#### What needs to be done
Filter the records for "Given" and keep each line that has it.

#### Study material
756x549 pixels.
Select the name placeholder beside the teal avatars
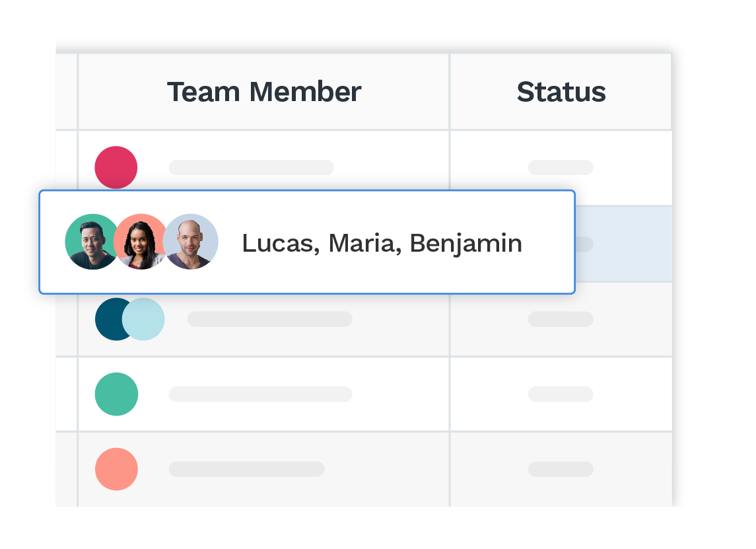click(x=270, y=319)
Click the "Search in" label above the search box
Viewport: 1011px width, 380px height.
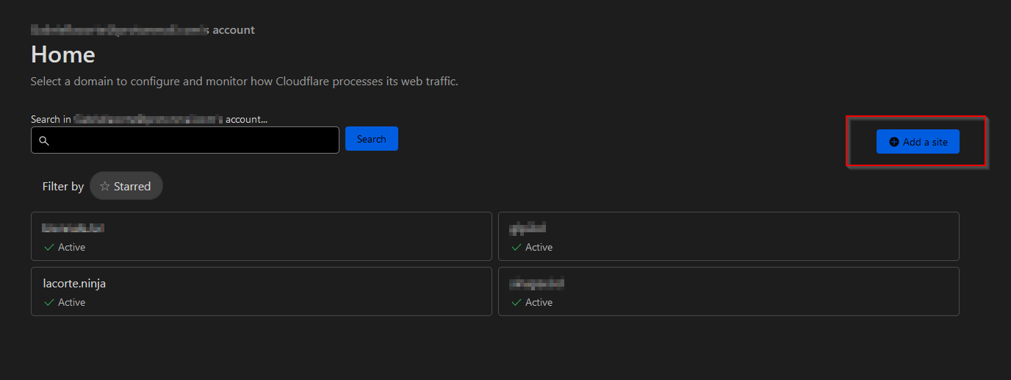click(51, 119)
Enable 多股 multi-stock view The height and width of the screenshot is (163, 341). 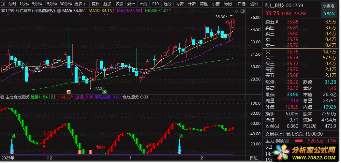click(119, 4)
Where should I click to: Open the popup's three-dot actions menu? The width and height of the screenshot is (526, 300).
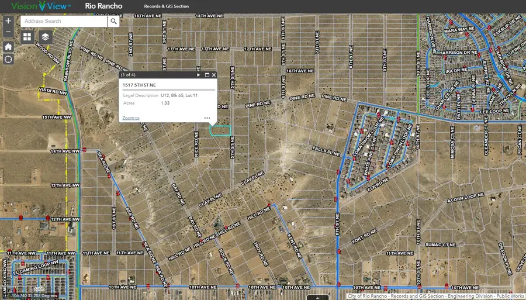[207, 118]
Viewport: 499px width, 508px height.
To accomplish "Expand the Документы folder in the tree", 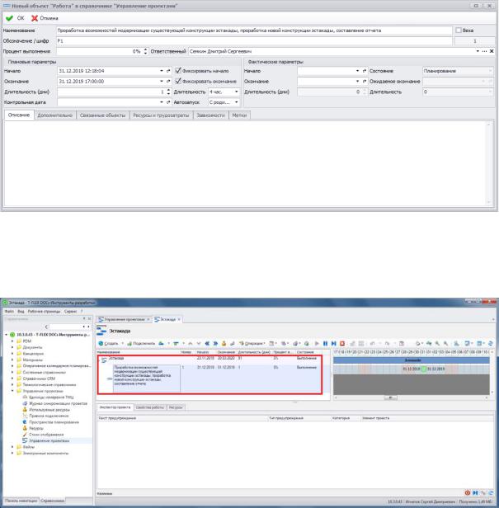I will [12, 347].
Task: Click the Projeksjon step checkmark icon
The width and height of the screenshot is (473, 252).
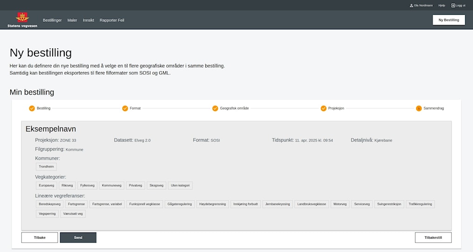Action: tap(324, 108)
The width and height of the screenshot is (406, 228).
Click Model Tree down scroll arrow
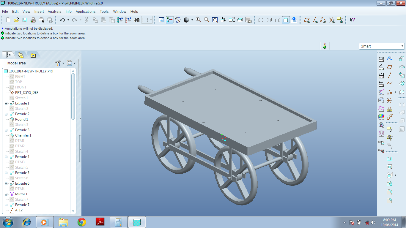[x=73, y=211]
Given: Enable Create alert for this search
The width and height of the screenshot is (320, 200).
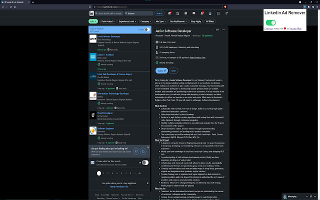Looking at the screenshot, I should [145, 163].
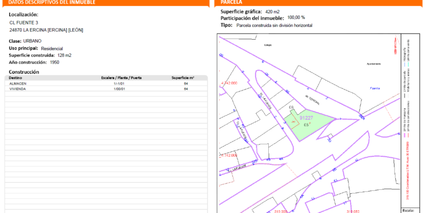Click the Colegio label on the map

pyautogui.click(x=268, y=45)
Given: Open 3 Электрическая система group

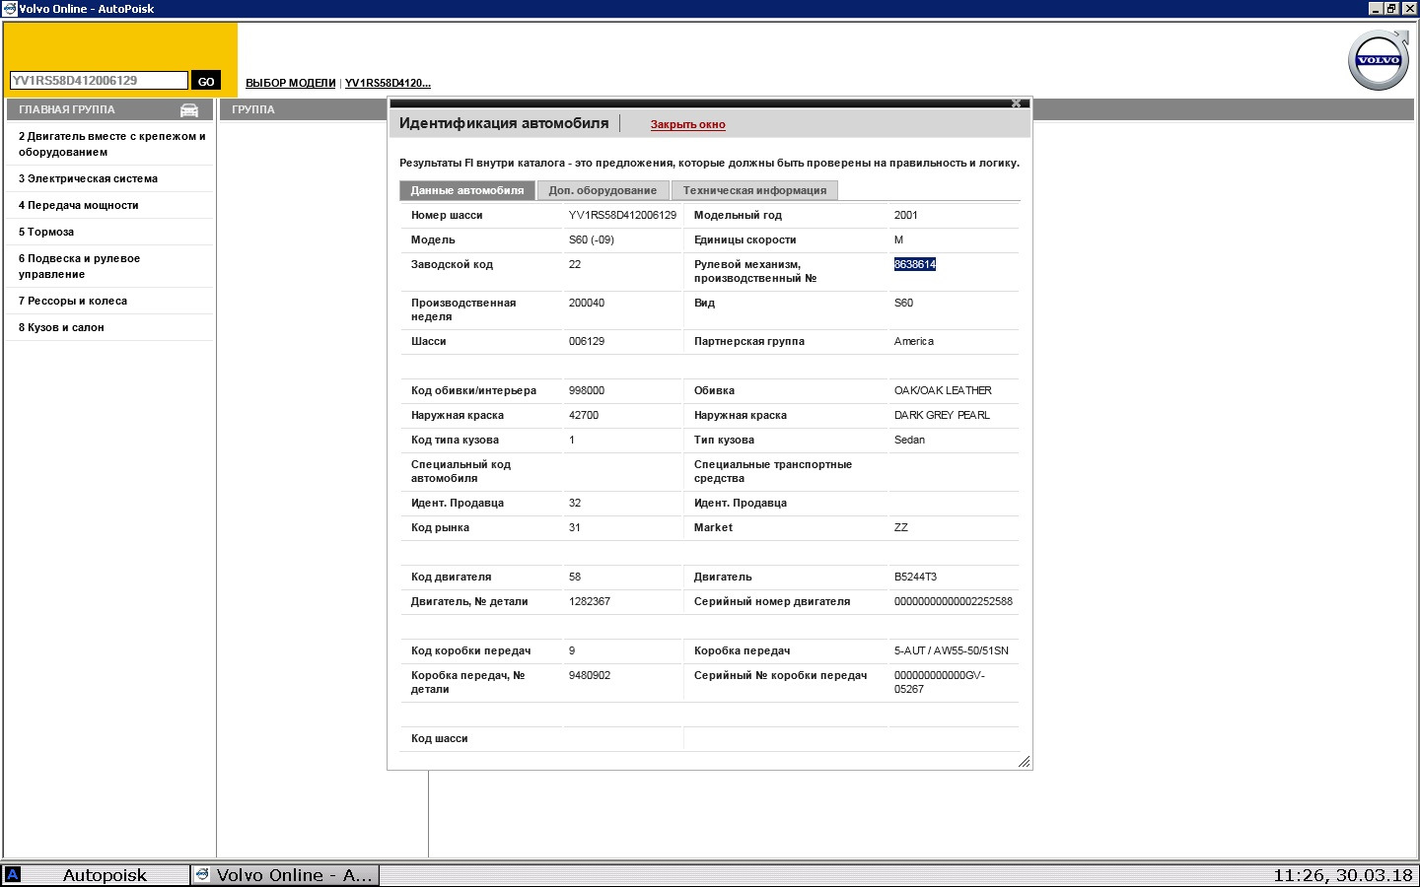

#### Task result
Given: Enable Create alert for this search
Given: Open 3 Электрическая система group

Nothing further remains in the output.